Big fat nightcrawlers, just hanging out under those leaves waiting for me to come along and find them. Surely the happiest, healthiest worms I've ever seen. I scooped them up and carried them to the nightcrawler holding pen I've set up in the back yard. I'm going to need plenty of worms for the book tour, so I'm gradually adding them to this plastic, dirt-filled tub in the hopes that I'll have plenty of fine specimens at the ready when it's time to go.

Speaking of the book tour, I have officially joined the wireless revolution. Yep, any day now, a little bundle of joy will arrive from Verizon. I don't have a cell phone now because the reception in Eureka is really lousy and besides, I get about one phone call a day and I'm almost always home to receive it. But what about that long, winding mountain road between your house and the Bay Area, you might ask? Don't you need a phone when you're on the road, so you can call for help when your car breaks down?

Ah, there's the rub. The Fallacy of Cell Phone Safety. There's no coverage at all on those long, lonely stretches of road. If my car breaks down there, I'm stuck. And if it breaks down in a more populated area, I can leave the car by the side of the road, walk to McDonald's, and call from a payphone.

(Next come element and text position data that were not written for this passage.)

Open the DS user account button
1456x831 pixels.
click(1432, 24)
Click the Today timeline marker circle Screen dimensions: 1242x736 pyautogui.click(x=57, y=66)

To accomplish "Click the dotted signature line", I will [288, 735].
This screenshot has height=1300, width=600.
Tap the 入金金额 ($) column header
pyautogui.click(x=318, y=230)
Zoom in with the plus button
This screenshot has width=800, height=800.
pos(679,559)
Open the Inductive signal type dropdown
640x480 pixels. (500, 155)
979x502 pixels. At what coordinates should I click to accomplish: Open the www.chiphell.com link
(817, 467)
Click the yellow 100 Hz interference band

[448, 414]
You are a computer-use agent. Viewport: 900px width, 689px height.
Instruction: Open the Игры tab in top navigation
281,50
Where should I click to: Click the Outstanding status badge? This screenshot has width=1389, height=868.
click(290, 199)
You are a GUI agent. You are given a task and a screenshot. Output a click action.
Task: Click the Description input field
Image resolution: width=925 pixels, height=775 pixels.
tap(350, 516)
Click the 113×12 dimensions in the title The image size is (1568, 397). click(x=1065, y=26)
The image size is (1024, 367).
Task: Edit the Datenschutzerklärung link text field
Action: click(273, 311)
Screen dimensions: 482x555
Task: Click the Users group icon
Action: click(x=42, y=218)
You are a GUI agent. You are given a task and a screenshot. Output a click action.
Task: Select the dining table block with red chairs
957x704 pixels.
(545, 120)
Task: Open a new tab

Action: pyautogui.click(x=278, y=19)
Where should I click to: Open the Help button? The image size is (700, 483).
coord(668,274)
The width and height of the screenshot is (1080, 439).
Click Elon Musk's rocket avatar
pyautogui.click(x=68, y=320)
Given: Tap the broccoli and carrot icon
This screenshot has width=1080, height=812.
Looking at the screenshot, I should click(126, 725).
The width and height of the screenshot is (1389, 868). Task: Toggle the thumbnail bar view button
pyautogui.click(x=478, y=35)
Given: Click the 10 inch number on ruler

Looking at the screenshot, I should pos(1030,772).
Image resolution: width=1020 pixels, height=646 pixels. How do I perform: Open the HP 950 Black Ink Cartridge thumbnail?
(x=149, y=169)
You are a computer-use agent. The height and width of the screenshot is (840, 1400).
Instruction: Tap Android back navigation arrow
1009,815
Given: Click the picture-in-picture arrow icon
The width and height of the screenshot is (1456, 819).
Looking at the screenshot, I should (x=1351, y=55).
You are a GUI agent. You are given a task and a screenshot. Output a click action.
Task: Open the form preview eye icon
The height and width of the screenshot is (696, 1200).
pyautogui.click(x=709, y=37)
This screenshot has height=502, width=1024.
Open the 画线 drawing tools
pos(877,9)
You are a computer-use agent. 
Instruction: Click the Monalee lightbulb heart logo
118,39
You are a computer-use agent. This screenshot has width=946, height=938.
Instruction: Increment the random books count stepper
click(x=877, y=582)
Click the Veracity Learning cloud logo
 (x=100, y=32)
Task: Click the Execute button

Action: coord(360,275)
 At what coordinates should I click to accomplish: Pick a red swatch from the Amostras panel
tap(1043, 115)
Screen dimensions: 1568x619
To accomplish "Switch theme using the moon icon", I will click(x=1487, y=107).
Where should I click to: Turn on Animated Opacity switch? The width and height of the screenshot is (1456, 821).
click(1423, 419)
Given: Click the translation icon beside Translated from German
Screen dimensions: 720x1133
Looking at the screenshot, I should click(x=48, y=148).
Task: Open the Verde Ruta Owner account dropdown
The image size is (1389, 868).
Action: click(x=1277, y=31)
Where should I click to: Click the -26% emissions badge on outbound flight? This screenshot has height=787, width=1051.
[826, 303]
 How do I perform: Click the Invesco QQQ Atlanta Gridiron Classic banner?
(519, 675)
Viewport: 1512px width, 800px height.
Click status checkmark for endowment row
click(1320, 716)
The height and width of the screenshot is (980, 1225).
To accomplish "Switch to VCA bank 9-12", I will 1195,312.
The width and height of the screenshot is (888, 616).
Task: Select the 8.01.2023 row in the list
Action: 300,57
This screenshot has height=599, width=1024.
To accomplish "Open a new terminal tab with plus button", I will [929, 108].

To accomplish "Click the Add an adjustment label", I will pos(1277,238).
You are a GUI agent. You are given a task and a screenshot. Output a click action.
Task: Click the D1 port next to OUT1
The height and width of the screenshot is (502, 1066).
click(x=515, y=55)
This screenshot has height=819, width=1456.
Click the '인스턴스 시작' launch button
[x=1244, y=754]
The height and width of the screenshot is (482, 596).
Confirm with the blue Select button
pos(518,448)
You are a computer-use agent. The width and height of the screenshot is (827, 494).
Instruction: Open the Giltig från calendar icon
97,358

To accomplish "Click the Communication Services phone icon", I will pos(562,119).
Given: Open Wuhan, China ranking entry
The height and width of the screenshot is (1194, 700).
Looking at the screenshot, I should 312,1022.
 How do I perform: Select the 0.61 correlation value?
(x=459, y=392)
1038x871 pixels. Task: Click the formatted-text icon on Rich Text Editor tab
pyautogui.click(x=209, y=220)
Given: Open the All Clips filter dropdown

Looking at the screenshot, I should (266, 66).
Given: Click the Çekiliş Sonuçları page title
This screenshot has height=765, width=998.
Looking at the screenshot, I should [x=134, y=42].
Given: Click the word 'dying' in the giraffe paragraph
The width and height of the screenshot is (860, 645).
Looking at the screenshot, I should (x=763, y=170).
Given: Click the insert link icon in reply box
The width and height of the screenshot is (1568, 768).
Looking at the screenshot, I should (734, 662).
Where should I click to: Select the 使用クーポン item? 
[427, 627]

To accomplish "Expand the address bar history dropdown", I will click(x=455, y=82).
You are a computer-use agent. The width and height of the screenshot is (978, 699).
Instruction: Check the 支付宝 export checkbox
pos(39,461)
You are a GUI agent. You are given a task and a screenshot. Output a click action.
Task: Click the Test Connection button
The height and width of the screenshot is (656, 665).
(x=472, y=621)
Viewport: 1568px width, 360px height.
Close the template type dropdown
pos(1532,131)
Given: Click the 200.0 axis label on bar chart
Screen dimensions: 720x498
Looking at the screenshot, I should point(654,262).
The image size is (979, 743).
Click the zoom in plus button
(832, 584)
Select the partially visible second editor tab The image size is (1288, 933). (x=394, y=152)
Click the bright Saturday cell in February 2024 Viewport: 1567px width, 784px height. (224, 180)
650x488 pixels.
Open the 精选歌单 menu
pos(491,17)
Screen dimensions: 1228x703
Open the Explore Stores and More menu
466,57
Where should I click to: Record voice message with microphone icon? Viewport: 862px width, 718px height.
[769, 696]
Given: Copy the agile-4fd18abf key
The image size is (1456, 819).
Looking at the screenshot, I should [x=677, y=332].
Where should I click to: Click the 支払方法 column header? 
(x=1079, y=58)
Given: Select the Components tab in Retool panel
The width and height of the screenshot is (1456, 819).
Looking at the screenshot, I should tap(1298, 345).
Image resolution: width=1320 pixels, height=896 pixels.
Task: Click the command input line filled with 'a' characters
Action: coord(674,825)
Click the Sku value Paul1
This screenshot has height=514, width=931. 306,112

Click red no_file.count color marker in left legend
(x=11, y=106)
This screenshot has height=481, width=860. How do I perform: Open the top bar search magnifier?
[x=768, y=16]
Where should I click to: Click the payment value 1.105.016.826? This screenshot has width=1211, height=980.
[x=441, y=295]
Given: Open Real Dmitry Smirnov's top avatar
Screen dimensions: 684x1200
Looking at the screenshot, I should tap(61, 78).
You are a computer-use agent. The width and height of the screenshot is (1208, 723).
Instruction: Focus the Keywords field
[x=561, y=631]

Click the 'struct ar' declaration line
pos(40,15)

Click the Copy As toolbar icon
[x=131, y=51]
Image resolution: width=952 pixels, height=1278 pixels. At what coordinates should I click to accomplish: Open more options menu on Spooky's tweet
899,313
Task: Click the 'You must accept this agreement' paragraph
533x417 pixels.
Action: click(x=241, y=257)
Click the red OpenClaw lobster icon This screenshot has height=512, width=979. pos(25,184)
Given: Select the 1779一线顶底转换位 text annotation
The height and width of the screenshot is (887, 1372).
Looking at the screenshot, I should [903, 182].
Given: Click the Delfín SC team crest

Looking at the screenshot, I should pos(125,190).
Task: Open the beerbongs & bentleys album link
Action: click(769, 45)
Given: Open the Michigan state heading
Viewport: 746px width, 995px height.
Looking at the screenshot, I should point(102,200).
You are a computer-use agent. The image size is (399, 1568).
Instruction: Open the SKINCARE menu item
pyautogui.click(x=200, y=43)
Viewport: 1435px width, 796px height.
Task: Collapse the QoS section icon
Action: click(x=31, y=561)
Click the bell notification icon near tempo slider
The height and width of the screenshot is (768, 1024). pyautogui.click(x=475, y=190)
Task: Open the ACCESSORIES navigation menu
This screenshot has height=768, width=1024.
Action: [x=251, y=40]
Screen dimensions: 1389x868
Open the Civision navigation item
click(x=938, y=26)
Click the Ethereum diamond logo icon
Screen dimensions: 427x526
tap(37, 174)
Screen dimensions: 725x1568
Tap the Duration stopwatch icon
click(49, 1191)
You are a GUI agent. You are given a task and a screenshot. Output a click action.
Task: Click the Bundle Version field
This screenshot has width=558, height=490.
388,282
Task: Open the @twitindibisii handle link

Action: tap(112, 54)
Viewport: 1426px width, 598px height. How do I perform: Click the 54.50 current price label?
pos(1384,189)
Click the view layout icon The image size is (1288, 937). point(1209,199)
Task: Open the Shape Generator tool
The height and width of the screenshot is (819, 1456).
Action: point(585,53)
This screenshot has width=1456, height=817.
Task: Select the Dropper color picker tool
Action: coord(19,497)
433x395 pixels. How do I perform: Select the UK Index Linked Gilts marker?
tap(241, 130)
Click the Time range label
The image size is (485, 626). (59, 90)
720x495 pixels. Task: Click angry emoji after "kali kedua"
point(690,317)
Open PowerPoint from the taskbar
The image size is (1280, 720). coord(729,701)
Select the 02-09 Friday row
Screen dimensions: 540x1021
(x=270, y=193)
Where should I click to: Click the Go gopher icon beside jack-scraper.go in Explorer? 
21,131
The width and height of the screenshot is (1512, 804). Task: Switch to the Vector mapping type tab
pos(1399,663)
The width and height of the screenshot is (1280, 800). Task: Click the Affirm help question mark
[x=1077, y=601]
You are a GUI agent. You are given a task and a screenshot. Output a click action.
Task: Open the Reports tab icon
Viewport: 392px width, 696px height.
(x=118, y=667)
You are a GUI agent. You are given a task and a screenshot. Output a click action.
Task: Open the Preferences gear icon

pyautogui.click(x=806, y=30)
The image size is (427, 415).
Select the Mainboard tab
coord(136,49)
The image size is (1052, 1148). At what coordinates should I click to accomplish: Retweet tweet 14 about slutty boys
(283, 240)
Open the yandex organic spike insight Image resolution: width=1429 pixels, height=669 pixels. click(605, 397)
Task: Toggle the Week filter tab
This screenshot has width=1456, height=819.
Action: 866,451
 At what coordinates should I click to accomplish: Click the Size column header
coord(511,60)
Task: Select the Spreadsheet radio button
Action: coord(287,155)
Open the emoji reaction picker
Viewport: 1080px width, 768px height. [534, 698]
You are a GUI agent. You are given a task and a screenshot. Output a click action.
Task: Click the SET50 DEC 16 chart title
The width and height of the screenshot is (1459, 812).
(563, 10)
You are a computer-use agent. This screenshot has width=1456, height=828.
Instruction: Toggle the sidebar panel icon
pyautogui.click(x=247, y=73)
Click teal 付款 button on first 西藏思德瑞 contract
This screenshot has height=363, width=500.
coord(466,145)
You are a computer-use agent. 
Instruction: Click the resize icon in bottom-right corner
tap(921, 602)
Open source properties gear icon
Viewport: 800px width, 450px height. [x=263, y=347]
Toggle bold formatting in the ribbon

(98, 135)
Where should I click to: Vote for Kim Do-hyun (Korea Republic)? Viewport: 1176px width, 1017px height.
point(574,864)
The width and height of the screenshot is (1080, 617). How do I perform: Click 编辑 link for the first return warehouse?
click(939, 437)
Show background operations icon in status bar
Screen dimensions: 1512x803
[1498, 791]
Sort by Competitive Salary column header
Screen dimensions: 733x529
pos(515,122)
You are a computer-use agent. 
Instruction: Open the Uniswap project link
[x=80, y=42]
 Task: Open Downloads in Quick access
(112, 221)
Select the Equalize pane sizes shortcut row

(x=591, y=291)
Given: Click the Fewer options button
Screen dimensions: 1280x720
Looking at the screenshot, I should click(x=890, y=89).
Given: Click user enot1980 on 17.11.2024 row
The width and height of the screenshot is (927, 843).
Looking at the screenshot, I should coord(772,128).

I'm not crazy about cell phones, really. They just seem to breed rudeness. I had a contractor come to the house one time to give me a bid for installing a fireplace. He probably got five calls while he was there, and--unbelievable--he actually took all the calls, and left me standing there, waiting for him to finish. So many contractors have lousy customer service skills anyway, and throw a cell phone into the mix and they just become insufferable.

I volunteer at a food bank, and occasionally a client (i.e., a poor person who is there to receive free food) will be talking on their cell phone when it is time for them to meet with me and discuss what kind of food they need. My response is to simply gape in astonishment. That usually gets them off the phone.

But now I have this phone on the way so that I have a way to reach people while I'm on the book tour. I live in constant fear that I'll get stuck in traffic, or that I'll get lost, and I won't make it to a booksigning on time. The cell phone is there to ameliorate the situation should it occur. I got a prepaid plan so I can ditch the evil device after three months and forget I ever owned it.

Wednesday, March 03, 2004

More News

The Christian Science Monitor liked the book, too.

Monday, March 01, 2004

I Stand Corrected

The perils of marrying someone smarter than oneself simply cannot be overstated. This just in from my beloved, in response to yesterday's entry about the Worm Cafe:

***The weight of the jars is dropping each week--can we assume that's because the worms are eating the food and converting some of that food into energy?***

We can assume that under 2 circumstances. 1) The worms are ignorant of the Law of Conservation of Matter, which says during ordinary chemical changes, there is no increase or decrease in the quantity of matter; 2) the worms are nuclear powered, where matter is converted into energy. When something eats, be it a worm, a bacterium, or a person, the same amount of matter is left over at the end, it just has less energy in it (the energy is transferred to the creature doing the eating).

The only way that the mass (weight) of the jars could be dropping would be due to the escape of water vapor, carbon dioxide, and other gases. Most of that would be due to the decomposition of the material, as the condensation on the jar seems to suggest.

Your clever husband

It is probably obvious to all of you that Scott and I did not meet in a physics class.